If you don’t mind that kind of thing you may well enjoy the movie. Cuaron creates a convincingly dismal and dismally plausible dystopia, with just enough of today in it, although Owen’s London Olympics sweatshirt may be a gag too far. His direction favours lots of flashy very long takes, but this doesn’t get in the way of the story, which is thoroughly well-acted by people like Pam Ferris, Chiwetel Ejiofor, Charlie Hunnam, and Sir Michael Caine. If the ending is a bit inconclusive, well, so’s the one in the book. This is a good and thought-provoking movie, even if it is a bit crashingly unsubtle in places.
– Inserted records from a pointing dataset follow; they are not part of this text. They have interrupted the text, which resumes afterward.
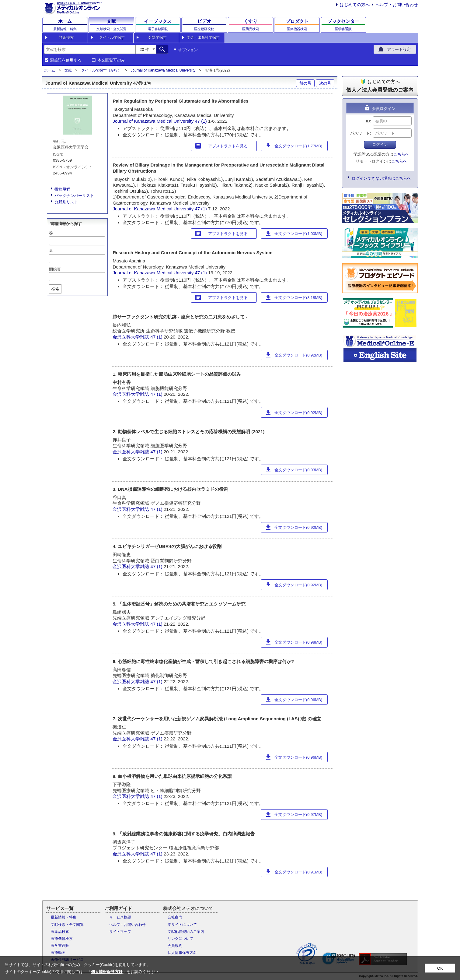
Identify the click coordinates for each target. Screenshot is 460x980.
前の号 (305, 83)
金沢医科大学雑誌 (131, 337)
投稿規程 (62, 189)
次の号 (325, 83)
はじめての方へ (355, 5)
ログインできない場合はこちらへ (381, 178)
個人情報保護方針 (182, 953)
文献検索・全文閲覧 (67, 924)
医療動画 (58, 953)
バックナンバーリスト (74, 196)
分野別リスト (66, 202)
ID (368, 121)
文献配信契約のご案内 (186, 931)
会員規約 (175, 945)
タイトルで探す (112, 37)
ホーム (49, 70)
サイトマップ (120, 931)
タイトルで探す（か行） (101, 70)
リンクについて (180, 939)
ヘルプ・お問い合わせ (397, 5)
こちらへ (401, 154)
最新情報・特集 (63, 917)
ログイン (380, 145)
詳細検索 (66, 37)
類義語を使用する (65, 60)
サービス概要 (120, 917)
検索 (55, 289)
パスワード (360, 133)
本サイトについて (182, 924)
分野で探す (158, 37)
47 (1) (201, 121)
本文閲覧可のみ (111, 60)
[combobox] (90, 49)
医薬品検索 (60, 931)
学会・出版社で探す (203, 37)
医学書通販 (60, 945)
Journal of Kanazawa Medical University (163, 70)
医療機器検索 (62, 939)
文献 (68, 70)
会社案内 (175, 917)
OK (440, 968)
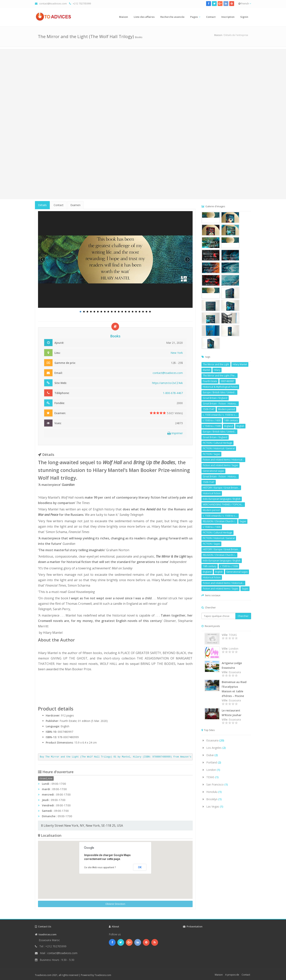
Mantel (206, 370)
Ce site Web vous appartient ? (100, 867)
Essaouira (215, 740)
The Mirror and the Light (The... (220, 375)
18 (139, 312)
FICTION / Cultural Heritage (217, 443)
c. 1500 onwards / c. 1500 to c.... (220, 415)
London (213, 770)
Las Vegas (215, 807)
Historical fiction (212, 493)
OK (140, 867)
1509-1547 (209, 409)
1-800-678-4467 (173, 393)
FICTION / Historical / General (219, 448)
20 (147, 312)
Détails (42, 205)
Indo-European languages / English (221, 499)
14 (126, 312)
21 (150, 312)
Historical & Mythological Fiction (220, 387)
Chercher (243, 616)
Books (139, 37)
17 (136, 312)
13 (122, 312)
Arriving from the near future (late December, to be precise) comes the war movie Flags Of Our Fathers, directed by Clint Eastwood (so it’s a thoughtful sort of war movie). When I say this movie is concerned with the battle of Iwo Jima, a bloody clash near the end of the Pacific War, you will understand why I suspect it hasn’t done very well over here, well-made though it undoubtedly is. The Japanese are not actually demonised as such, but it remains unavoidably the case that a major plot point concerns them horribly killing a likeable character played by Jamie Bell. I was uncomfortably aware I was the only European in the theatre when I saw this movie — I nearly shouted ‘now you know how it feels when we watch Mel Gibson movies in England!’ but I thought better of it.

Anyway, the movie goes back and forth between the battle (lavishly recreated) — specifically the famous raising of the American flag atop the island — and the fates of the flag raisers when they are flown home to participate in a drive to raise money for the war effort.

This is a rather slow and worthy movie, but hey — it could have been another drum-beating embarassment like Pearl Harbor, so let’s not complain. The cast features a mixture of established young stars like Ryan Phillipe and Paul Hunter and relative unknowns like Jesse Bradford and Adam Beach (who’s particularly good), together with older performers like Robert Patrick and Neal McDonough. Without being too specific, the movie makes various wise points about the difference between the myths and realities of war and the effect this can have on the participants when they return home. I suspect you actually have to be American to fully get this film, in the same way you have to be Catholic to really get The Exorcist, but I found it to be thoroughly engrossing and as well-made as one would expect from a Clint Eastwood project. I predict nominations and maybe even the odd actual Oscar.